Update: Dalmore Capital has dropped from 18 to 29 in our ranking. This was due to a counting issue, brought to our attention and now corrected, with the II 50 adjusted accordingly. We apologise for the mistake.
Last year, we wrote that the Infrastructure Investor 50, our long-running annual ranking of the asset class’s largest equity managers, had experienced a quantum leap. That was warranted, given the total assets raised by the top 50 GPs had increased by a whopping $120 billion compared with 2018.
So how did things go in this notoriously difficult 2020? Unsurprisingly, they were quite a bit more subdued. The good news is that the world’s top infrastructure GPs still grew their equity assets raised between 1 January 2015 and 31 August 2020 by a very respectable $78 billion, to a total of around $574 billion. Not exactly a quantum leap, then, but nothing to sniff at either, as the II 50 continues its inexorable march towards a $1 trillion ranking.

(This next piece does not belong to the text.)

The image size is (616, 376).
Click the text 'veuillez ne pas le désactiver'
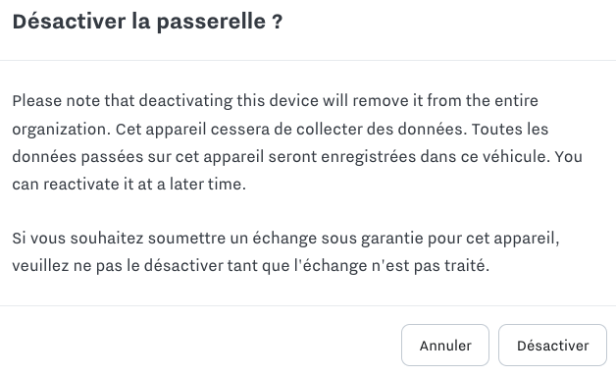[118, 266]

For some of the managers in the II 50, their individual growth was quite significant. That was especially true for reigning champion Macquarie Infrastructure and Real Assets, which has been number one since we started the ranking in 2012 and has seen its assets grow by $12.8 billion compared with last year. Brookfield, which has been lodged at number three for a couple of years now, also increased its assets raised by nearly $11 billion, an equally impressive feat.

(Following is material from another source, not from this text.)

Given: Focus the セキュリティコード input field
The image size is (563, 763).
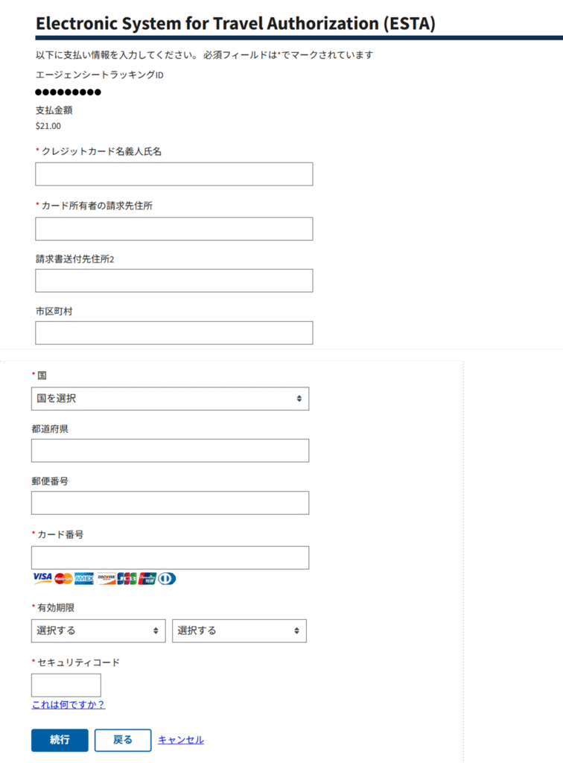Looking at the screenshot, I should (66, 686).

Much like in previous years, there is a fair bit of concentration built into the ranking, with the top five firms accounting for 40.4 percent of the II 50 – up from 39 percent in 2019. The price of entry has also gone up, with a manager now needing $2.8 billion to make it into our list, compared with $2.5 billion last year. Speaking of entrants, we had seven new ones join the II 50 this year.

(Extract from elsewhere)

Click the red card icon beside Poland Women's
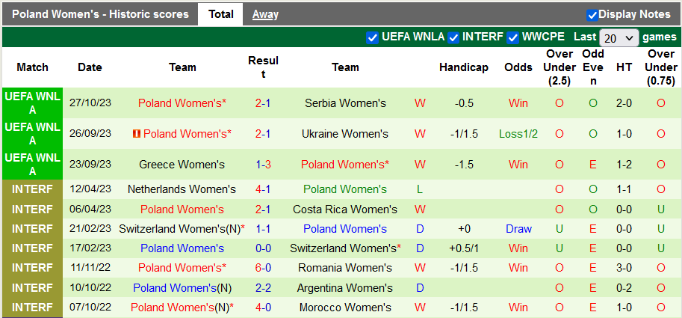Image resolution: width=682 pixels, height=318 pixels. tap(136, 134)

Although digital infrastructure and renewables have grown in importance due to the pandemic – and although they are widely invested in by many of the managers in the II 50 – there has only been a modest jump in the number of dedicated GPs in the ranking. And nearly all those – with the exception of Digital Colony – are dedicated to renewables, which this year has five specialists compared with three in 2019.
It will be interesting to see how this balance will shift as these sub-sectors grow in importance in the years to come.